Students express mixed feelings about WSU dining

Andrew Linnabary

For Shocker Hall resident Makenzie Hercules, dining in Shocker Hall is lacking most days.

“Usually it’s pretty much the same food over and over again,” said Hercules, a freshman studying theater design and technology.

Food service consulting firm Envision Strategies LLC met with students, faculty and staff last week to observe the dining operations at Wichita State. Its study will assess the demand and types of changes needed to improve services at WSU dining.

Jim Herrman, associate vice-president of Student Affairs and director of the Rhatigan Student Center, said Envision is working to gather and analyze dining data; there’s no specific reason for their on-campus research, he said. WSU’s contract with Sodexo, a food service company, expires in July 2017 and the university is considering new options, Herrman said.

“Envision is on a fact-finding mission, nothing more,” he said.

Representatives from Envision could not be reached for comment.

Hercules and other students gave their opinions about food served at Shocker Hall.

“There’s days where they’ll have good stuff, but the pizza, which they serve a lot, is not very good,” Hercules said. “It’s drowning in grease. They have salad, but I think they need more healthy options. They don’t even have soup, and the food’s expensive.”

A plan with 15 meals a week costs $2,114 a semester. Other plans with more or fewer meals are available.

“I usually eat at the RSC or off campus because the food can be so bad,” Hercules said.

Caleb Snyder, an economics sophomore and Shocker Hall resident, said he doesn’t just dislike the food — he has a food allergy.

“I have a peanut allergy and half the time they forget to put ‘contains peanuts,’” Snyder said. “I’ve had four reactions because of food at Shocker Hall. Other people have complained and they’re not doing anything about it.”

Mary Eby, a criminal justice junior and Shocker Hall resident, said it comes down to which cooks are working.

“I think when certain chefs prepare food it’s OK. There’s certain chefs that, when I see them, I’m going to get whatever they’re cooking,” Eby said.

Eby said lunch is better than dinner, but overall the food is not good.
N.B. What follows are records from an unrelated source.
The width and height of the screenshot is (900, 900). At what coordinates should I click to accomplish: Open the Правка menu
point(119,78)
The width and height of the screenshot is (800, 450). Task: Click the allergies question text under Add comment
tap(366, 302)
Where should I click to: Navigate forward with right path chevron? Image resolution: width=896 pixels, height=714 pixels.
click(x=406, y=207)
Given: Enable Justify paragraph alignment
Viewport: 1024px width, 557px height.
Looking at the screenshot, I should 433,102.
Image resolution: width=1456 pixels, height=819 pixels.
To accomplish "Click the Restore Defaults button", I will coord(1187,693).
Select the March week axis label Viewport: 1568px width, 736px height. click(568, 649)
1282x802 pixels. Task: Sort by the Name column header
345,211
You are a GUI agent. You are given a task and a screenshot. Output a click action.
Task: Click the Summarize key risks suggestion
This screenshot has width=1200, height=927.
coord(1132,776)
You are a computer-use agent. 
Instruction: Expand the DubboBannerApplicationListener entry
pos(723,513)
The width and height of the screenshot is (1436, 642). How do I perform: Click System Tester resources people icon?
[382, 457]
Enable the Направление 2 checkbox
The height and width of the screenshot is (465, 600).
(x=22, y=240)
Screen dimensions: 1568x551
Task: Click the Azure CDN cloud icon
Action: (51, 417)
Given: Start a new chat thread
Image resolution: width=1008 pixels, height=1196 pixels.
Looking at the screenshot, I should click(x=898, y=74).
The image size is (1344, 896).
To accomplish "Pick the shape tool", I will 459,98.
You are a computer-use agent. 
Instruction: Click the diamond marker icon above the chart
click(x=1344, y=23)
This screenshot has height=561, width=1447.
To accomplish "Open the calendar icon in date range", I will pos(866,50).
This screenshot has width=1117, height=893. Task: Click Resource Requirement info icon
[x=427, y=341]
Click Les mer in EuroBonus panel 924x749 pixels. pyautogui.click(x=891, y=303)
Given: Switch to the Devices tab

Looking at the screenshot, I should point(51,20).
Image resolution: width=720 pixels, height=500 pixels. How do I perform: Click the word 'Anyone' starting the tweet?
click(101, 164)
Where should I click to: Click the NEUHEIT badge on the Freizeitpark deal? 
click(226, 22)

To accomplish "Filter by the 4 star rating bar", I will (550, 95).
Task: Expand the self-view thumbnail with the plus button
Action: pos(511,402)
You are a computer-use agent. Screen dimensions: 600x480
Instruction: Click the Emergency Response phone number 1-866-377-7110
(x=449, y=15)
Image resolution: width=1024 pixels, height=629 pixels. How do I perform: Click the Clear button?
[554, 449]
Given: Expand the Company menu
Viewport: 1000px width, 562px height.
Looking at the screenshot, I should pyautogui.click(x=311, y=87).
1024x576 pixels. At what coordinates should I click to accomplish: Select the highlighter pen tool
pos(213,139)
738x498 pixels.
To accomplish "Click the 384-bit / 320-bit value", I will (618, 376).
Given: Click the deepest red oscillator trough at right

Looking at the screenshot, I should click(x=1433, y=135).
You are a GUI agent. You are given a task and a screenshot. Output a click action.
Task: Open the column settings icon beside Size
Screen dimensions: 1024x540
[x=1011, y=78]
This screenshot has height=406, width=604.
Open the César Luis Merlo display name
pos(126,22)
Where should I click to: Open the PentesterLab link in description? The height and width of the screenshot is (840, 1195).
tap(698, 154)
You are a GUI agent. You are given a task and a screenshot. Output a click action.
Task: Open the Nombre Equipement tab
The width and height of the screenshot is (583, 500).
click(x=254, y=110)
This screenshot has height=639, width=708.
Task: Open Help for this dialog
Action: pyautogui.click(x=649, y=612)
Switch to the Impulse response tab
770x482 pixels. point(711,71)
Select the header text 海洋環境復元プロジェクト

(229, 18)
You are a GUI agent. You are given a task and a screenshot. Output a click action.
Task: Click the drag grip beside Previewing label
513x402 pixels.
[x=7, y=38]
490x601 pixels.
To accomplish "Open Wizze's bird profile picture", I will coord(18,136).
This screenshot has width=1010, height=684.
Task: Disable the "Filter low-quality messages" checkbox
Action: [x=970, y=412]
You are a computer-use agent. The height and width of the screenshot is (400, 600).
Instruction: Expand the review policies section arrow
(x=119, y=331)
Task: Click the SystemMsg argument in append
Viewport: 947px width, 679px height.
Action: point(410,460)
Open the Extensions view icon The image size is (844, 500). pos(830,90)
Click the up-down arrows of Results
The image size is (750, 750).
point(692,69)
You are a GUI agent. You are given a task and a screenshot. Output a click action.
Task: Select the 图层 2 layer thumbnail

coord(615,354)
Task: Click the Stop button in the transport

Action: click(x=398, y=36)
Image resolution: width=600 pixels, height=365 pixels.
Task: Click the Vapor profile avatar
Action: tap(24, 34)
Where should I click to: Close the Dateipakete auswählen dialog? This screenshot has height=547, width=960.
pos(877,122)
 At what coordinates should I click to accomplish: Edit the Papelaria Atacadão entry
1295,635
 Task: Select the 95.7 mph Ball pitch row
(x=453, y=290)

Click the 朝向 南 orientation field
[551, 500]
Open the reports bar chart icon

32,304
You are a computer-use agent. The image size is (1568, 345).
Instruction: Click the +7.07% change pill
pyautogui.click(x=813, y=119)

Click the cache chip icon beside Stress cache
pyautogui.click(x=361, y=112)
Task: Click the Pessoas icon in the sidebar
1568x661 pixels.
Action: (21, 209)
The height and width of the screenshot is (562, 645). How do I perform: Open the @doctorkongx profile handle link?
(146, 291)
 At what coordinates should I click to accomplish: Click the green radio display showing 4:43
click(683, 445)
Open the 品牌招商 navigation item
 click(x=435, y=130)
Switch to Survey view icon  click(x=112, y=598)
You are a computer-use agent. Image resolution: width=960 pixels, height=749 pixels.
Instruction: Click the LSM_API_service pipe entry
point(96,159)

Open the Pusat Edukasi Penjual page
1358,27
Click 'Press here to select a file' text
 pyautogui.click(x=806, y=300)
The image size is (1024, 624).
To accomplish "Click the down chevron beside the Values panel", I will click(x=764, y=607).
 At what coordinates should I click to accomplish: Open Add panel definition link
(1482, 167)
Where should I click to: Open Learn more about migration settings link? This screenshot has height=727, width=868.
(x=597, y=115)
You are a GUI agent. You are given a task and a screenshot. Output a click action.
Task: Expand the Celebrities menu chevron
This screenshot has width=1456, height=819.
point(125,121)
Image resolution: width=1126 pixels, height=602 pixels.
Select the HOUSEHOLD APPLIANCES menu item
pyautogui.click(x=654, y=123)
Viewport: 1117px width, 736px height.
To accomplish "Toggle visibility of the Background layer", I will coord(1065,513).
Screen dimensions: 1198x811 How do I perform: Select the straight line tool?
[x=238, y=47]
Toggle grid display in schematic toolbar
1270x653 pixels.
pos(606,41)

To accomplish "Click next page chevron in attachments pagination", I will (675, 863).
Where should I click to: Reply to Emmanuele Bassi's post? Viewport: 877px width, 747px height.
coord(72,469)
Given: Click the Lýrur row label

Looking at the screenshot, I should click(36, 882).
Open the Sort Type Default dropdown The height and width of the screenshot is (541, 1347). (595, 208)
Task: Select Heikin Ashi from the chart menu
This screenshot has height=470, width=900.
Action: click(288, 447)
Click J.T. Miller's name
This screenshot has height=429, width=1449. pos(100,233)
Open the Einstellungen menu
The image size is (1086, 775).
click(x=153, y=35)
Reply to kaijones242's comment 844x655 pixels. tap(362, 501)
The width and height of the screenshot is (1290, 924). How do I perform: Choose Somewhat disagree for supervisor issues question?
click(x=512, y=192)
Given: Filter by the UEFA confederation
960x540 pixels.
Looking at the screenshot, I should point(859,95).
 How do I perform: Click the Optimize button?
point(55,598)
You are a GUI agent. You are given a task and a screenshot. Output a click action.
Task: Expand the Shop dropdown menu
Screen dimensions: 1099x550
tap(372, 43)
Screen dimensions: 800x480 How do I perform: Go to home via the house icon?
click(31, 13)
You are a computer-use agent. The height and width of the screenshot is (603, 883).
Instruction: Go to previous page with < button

She said the meals generally aren’t good sources of protein, something she tries to eat a lot of.

“Sometimes they don’t even have a meat option. There’s lot of salads and a bunch of carbs, like pasta and pizza. They also switch up the pizza crust all the time, which is weird,” Eby said.

Jordan Nichols, an electrical engineering sophomore and Shocker Hall resident, said he thinks Shocker Hall food isn’t bad.

“Some of it’s good, actually, really good,” Nichols said. “Today we had mashed potatoes and corn, and I really liked it.”

Fairmount Hall resident Alyssa Marr, an international business senior, said she prefers the food offered at Fairmount than the food offered at Shocker Hall.

“There’s less options, but the food is better,” Marr said. “When I have the option, I’d definitely prefer the food at Fairmount over Shocker Hall. I have no complaints other than the fact that they close it down for lunch and over weekends.”

Alexis Woods, a dental hygiene sophomore and Fairmount resident, said she prefers Shocker Hall food over Fairmount. She said she has never eaten at Fairmount because of the smell.

“It smells awful in the Fairmount dining hall,” Woods said. “I go to Shocker Hall every day. There’s more options, though I wish they had more. I think the quality of the food depends on the day. Their grilled cheeses are pretty good, even though they have grilled cheeses nearly every day.”

WSU Dining Services general manager Sam Cross reiterated that Envision is just evaluating dining services data. He said there is an estimated timeline of six months for Envision’s results.

Cross said students have given the dining services a 91 percent overall satisfaction rate, based on previous university surveys. He said despite that there’s always opportunities to improve.

“Service, brands, hours and locations — all those things are being evaluated,” Cross said. “We’re excited for the opportunity to have someone on campus evaluating things and moving us forward.”